> **THE PROBLEM**: Pull out each line in the listing that contains the string "option". Uppercase and lowercase letters must match.

** Start of ENTRIES SUPPLIED **

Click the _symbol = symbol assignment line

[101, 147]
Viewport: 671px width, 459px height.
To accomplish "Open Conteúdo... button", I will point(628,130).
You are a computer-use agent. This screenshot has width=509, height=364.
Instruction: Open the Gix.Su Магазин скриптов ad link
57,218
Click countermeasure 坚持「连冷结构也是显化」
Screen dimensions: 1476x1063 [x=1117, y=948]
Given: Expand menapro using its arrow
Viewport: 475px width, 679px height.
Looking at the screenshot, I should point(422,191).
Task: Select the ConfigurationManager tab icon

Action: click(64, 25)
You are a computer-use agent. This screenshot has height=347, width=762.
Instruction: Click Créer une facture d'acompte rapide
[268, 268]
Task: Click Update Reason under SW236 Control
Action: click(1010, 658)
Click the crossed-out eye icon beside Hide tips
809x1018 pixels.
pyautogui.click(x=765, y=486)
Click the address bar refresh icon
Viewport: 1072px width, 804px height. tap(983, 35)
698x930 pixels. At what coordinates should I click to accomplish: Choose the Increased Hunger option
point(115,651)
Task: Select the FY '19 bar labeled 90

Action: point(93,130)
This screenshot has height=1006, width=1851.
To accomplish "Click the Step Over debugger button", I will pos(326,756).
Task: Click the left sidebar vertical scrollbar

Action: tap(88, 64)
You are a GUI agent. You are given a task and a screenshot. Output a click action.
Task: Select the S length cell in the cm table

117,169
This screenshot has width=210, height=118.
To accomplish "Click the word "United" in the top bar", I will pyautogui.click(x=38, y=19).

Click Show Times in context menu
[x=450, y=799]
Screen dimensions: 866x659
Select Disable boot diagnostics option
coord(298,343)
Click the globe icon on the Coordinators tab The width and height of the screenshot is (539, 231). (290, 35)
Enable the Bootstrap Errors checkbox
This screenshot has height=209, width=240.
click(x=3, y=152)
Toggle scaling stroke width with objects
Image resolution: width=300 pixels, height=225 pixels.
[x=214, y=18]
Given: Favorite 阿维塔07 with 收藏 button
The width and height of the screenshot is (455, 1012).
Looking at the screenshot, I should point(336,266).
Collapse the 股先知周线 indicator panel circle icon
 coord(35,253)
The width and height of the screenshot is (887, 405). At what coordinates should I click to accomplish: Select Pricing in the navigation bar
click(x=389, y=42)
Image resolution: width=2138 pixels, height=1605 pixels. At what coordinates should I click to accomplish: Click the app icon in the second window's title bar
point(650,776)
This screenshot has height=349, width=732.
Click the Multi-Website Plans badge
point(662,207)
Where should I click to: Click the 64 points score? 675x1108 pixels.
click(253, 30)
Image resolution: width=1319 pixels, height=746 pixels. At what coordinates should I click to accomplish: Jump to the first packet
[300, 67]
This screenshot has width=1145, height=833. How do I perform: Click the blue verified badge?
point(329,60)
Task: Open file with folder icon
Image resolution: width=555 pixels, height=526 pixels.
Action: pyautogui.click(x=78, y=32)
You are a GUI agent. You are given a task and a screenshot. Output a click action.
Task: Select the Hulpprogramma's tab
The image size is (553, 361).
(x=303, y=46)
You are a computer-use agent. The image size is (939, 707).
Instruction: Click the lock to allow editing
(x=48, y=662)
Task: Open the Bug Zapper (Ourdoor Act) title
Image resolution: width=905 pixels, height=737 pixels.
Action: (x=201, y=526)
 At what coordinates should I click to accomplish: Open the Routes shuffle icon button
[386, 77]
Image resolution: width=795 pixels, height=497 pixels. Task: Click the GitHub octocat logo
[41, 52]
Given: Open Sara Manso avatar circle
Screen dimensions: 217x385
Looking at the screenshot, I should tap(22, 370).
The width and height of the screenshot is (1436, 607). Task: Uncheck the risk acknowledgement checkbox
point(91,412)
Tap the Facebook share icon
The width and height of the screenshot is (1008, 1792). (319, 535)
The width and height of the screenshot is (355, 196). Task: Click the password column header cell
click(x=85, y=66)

** End of ENTRIES SUPPLIED **

> **OUTPUT OF THE EXERCISE**:
698x930 pixels. At what coordinates should I click to accomplish: Choose the Increased Hunger option
Select Disable boot diagnostics option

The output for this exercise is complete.